O grande objetivo desse planejador com alto nível cultural deve ser criar, definir e fomentar esses propósitos de marca, o que nem de longe é tarefa fácil.

Núcleos especializados trabalhando juntos

Precisamos cada vez mais de núcleos de atuação integrados. É importante que se construam conjuntos operacionais de pessoas criativas, planejadoras e idealizadoras, ao lado de núcleos e tecnologia, dados, segmentação, análise de performance e mídia.

É essencial que esses dois núcleos trabalhem juntos, somando suas especialidades e suprindo suas carências. Assim como é necessário um terceiro núcleo: o de profissionais com visão de negócios.

Dessa maneira, teremos pessoas que constroem histórias, pessoas que trazem a visão de produtos e pessoas que viabilizam os planos e estratégias. Aí sim, voltaremos a ter uma publicidade que se arrisca, que gera experiência e não uma publicidade com medo de se posicionar.

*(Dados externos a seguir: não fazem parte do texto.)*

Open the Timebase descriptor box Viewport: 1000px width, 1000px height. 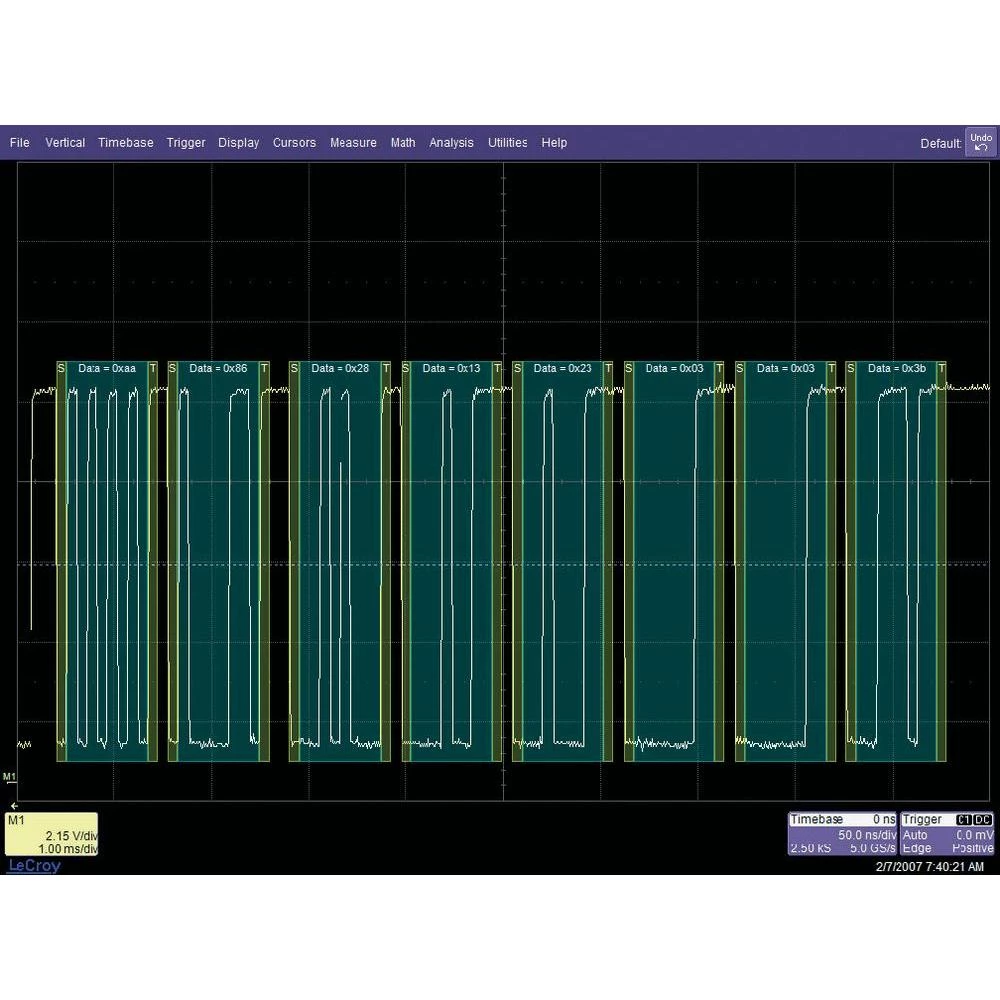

Publicidade essa que tende a proteger o modelo e especialidade central das agências. Toda a parte de compra de mídia tende a ser automatizada com o passar dos anos, com robôs fazendo o trabalhando que antes era feito por humanos utilizando dados históricos, predição, etc.

Ou seja, criação e posicionamento, esse lado antropológico e psicológico da profissão, não entram na onda da automação. A criatividade está ligada a arte, a psicologia, a todos os temas e profissões que são considerados pelo mercado como sobreviventes nessa era mecânica e preditiva.

Sei perfeitamente que tudo que estou dizendo aqui é totalmente contra o que o mercado prega hoje, que os profissionais devem ser mais técnicos e que tudo está se tornando mais mecânico.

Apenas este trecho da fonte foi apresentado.